NXLog automatically adds three core fields to every event to facilitate this basic need for normalization: EventReceivedTime, SourceModuleName, and SourceModuleType. If a hostname is defined, then a Hostname field is added as well. These field names are common across all events collected by NXLog.

Event log enrichment is much broader than the simple normalization of field names across disparate log sources. Imagine the benefits of creating custom fields specific to your organization which could allow analysts to isolate events emanating from log sources associated with a specific project, group, external business partner, internal business unit, store number, geographical region/zone, etc.

Reduce Operating Costs

Most of the Splunk pricing models are based on the volume of log data the indexer ingests. Consequently, to get the best value out of Splunk, the volume of events forwarded needs to be kept as low as possible, while the ratio of high-quality events to low-quality events needs to be kept as high as possible. The challenge of this strategy is that—​more often than not—​log sources contain a low proportion of quality events mixed in among an ocean of relatively useless, informational events. Although the Splunk universal forwarder can be configured to blacklist specific log sources, it cannot implement complex, highly selective filters on a noisy log sources that also contain events of high value.

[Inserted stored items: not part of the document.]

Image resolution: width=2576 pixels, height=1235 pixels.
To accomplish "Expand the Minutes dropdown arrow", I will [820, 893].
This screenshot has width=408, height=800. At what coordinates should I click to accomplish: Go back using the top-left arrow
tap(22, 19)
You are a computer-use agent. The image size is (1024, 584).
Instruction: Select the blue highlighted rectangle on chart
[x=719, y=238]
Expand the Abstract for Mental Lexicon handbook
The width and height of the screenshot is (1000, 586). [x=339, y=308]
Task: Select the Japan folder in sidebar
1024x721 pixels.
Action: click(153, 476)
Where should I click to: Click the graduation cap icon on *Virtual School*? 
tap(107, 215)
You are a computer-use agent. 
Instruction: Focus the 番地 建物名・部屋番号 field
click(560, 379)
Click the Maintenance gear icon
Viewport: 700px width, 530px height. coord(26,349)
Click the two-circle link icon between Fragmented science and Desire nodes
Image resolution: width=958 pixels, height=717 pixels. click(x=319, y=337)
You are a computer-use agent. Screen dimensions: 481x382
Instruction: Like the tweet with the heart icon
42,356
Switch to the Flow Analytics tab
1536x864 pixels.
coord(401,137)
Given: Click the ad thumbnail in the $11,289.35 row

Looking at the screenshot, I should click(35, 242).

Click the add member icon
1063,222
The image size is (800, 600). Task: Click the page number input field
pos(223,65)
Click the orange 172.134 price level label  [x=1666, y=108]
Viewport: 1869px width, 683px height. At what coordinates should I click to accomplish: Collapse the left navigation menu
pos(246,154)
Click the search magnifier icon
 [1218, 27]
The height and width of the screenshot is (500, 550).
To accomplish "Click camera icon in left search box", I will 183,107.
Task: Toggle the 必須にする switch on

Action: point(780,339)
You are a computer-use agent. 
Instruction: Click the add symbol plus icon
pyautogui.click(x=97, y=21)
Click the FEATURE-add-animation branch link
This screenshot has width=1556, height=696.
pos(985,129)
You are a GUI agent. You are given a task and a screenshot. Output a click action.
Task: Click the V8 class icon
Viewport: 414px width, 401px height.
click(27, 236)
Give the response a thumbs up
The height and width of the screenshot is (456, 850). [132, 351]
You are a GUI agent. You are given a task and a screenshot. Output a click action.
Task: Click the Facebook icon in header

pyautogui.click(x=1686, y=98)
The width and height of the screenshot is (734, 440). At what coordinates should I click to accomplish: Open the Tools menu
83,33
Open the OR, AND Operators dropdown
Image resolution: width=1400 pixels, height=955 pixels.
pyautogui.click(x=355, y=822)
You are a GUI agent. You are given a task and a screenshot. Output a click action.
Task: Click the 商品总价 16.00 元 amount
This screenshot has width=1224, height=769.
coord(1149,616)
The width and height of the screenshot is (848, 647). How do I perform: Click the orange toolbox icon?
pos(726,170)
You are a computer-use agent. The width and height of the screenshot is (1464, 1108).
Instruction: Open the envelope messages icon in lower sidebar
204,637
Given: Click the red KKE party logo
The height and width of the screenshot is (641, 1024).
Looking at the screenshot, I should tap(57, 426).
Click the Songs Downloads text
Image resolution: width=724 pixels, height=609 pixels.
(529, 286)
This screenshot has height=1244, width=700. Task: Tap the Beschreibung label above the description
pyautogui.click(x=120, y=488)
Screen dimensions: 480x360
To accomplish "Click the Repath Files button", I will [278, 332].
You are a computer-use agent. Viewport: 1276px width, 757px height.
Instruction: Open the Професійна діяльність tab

In a Windows environment, NXLog can use native XPath filters (QueryXML) to achieve this goal. In the following example, events are collected based on their security content which are easily identified by their Windows EventID while the less valuable events are dropped.

nxlog.conf
1
2
3
4
5
6
7
8
9
10
11
12
13
<Input SecurityAuditEvents>
    Module im_msvistalog
    <QueryXML>
        <QueryList>
            <Query Id="0" Path="Security">
                <Select Path="Security">*[System[Provider[@Name='Microsoft-Windows
                -Security-Auditing'] and (Level=1 or Level=2 or Level=3) and
                ((EventID=4928 and EventID=4931) or (EventID=4932 and EventID=4937)
                or EventID=4662 or (EventID=5136 and EventID = 5141))]]</Select>
            </Query>
         </QueryList>
    </QueryXML>
</Input>
Note

For more information on how to filter Windows Event Log events, see the Filtering Events section in the NXLog User Guide.

For more details about how to reduce SIEM operating costs, see our Reduce data size and cut SIEM licensing costs white paper.

Next steps with NXLog

NXLog can completely replace the Splunk universal forwarder by providing the exact same functionality, do it faster, enrich your logs, and provide you with the tools to create complex filters, import/export in various formats, and the ability to route enriched logs to multiple, diverse endpoints. What might initially appear to be an additional expense can be the start of a wise investment strategy for throttling the long-term operating costs of a hungry SIEM.

Our documentation abounds with detailed, step-by-step deployment instructions specific to each platform, an extensive configuration section, over 70 integration topics with examples, a reference manual for specifics on the modules, and real-world configuration samples that have been tested so that you don’t have to do the heavy lifting.

For further information or questions, please contact us.

NXLog Ltd. develops multi-platform log collection tools that support many different log sources, formats, transports, and integrations. The tools help administrators collect, parse, and forward logs so they can more easily respond to security issues, investigate operational problems, and analyze event data. NXLog distributes the free and open source NXLog Community Edition and offers additional features and support with the NXLog Enterprise Edition.

This document is provided for informational purposes only and is subject to change without notice. Trademarks are the properties of their respective owners.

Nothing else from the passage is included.